Paris/Wien. (est/dpa) Drei Jahre lang haben 150 Experten aus 50 Ländern Wissen zusammengetragen. Rund 15.000 Quellen wurden ausgewertet und analysiert. Am Montag will der Weltbiodiversitätsrat (IPBES) erstmals seit 14 Jahren einen Öko-Check der Erde präsentieren. Zu erwarten ist eine ernüchternde Bilanz: Bis zu eine Million Tier- und Pflanzenarten sind vom Aussterben bedroht. Viele von ihnen könnten "in den kommenden Jahrzehnten" verschwinden, hieß es vorab in einem Entwurf des Berichts. Die Ursachen sind die fortschreitende Umweltzerstörung und der Klimawandel.

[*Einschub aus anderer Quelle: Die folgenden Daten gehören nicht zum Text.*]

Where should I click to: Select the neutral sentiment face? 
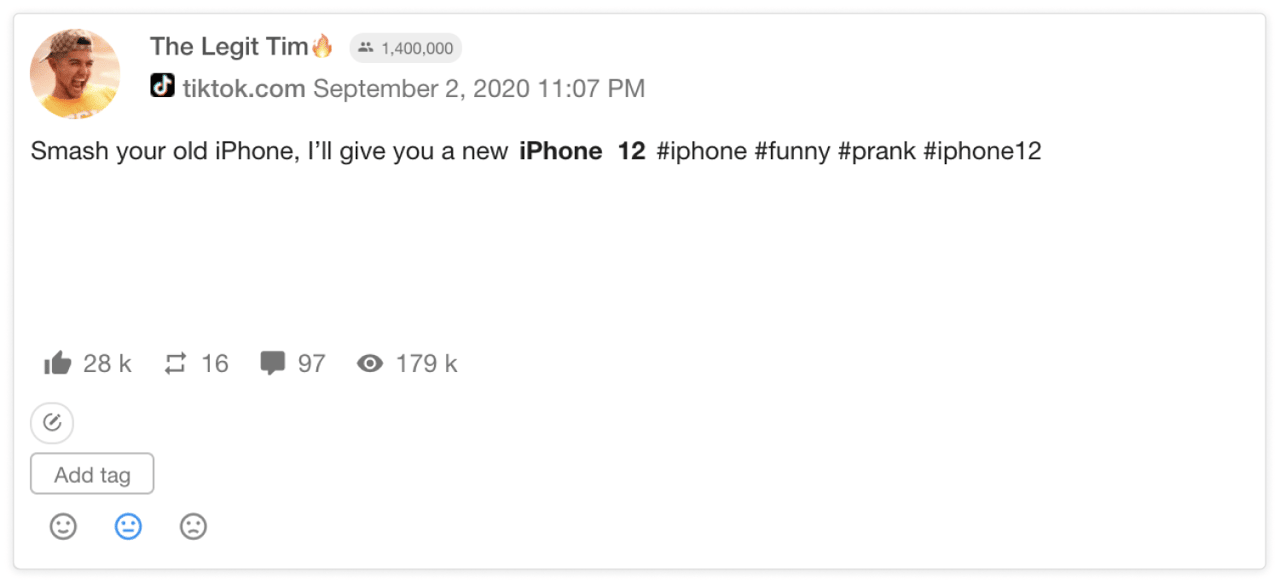tap(128, 526)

Auch Österreich bildet keine Ausnahme. Seit 1986 ist die Zahl der hierzulande lebenden Wildtiere um 70 Prozent geschrumpft. Selbst der Feldhase, rein anatomisch ein Vermehrungskünstler, steht auf der Liste der bedrohten Arten. Nun wurden bei ihm sogar neue, umweltbedingte Erkrankungen des Verdauungstrakts festgestellt. Unkrautvernichtungsmittel killen nahrhafte Wildkräuter, Mähdrescher den Nachwuchs, Siedlungen den Lebensraum. Auch die Pflanzenvielfalt nimmt ab, heimische Blumenwiesen und offenes Weideland weichen landwirtschaftlichen Monokulturen.
Bis zu eine Million Tier- und Pflanzenarten bedroht
Viele Fachleute gehen davon aus, dass derzeit das fünfte Massenaussterben der Geschichte beginnt. Schon jetzt sei die Geschwindigkeit, in der Tier- und Pflanzenarten aussterben, zwischen zehn- und hundertmal höher als im Durchschnitt der vergangenen zehn Millionen Jahre, heißt es. Wie schlimm es um die Artenvielfalt der Welt steht, hatte zuletzt im Jahr 2005 das Millennium Ecosystem Assessment gezeigt: Die Ökosysteme seien in den davorliegenden 50 Jahren größeren Belastungen ausgesetzt gewesen als je zuvor. Eine Umkehr sei dringend nötig. Die Forscher des in Bonn ansässigen IPBES legen nun nach. Sie haben geprüft, wie weit die Welt bei vereinbarten Artenschutz-Zielen gekommen ist. Dazu zählen die 2010 beschlossenen Aichi-Ziele, wonach bis 2020 die Verlustrate an natürlichen Lebensräumen mindestens halbiert, die Überfischung der Weltmeere gestoppt sowie 17 Prozent der Landfläche und 10 Prozent der Meere unter Schutz gestellt werden sollen. Auch die Umsetzung der UN-Ziele zur nachhaltigen Entwicklung und des Pariser Klimaabkommens haben die Experten in den Blick genommen. Ob etwas davon umgesetzt wurde, wird am Montag bekannt gegeben.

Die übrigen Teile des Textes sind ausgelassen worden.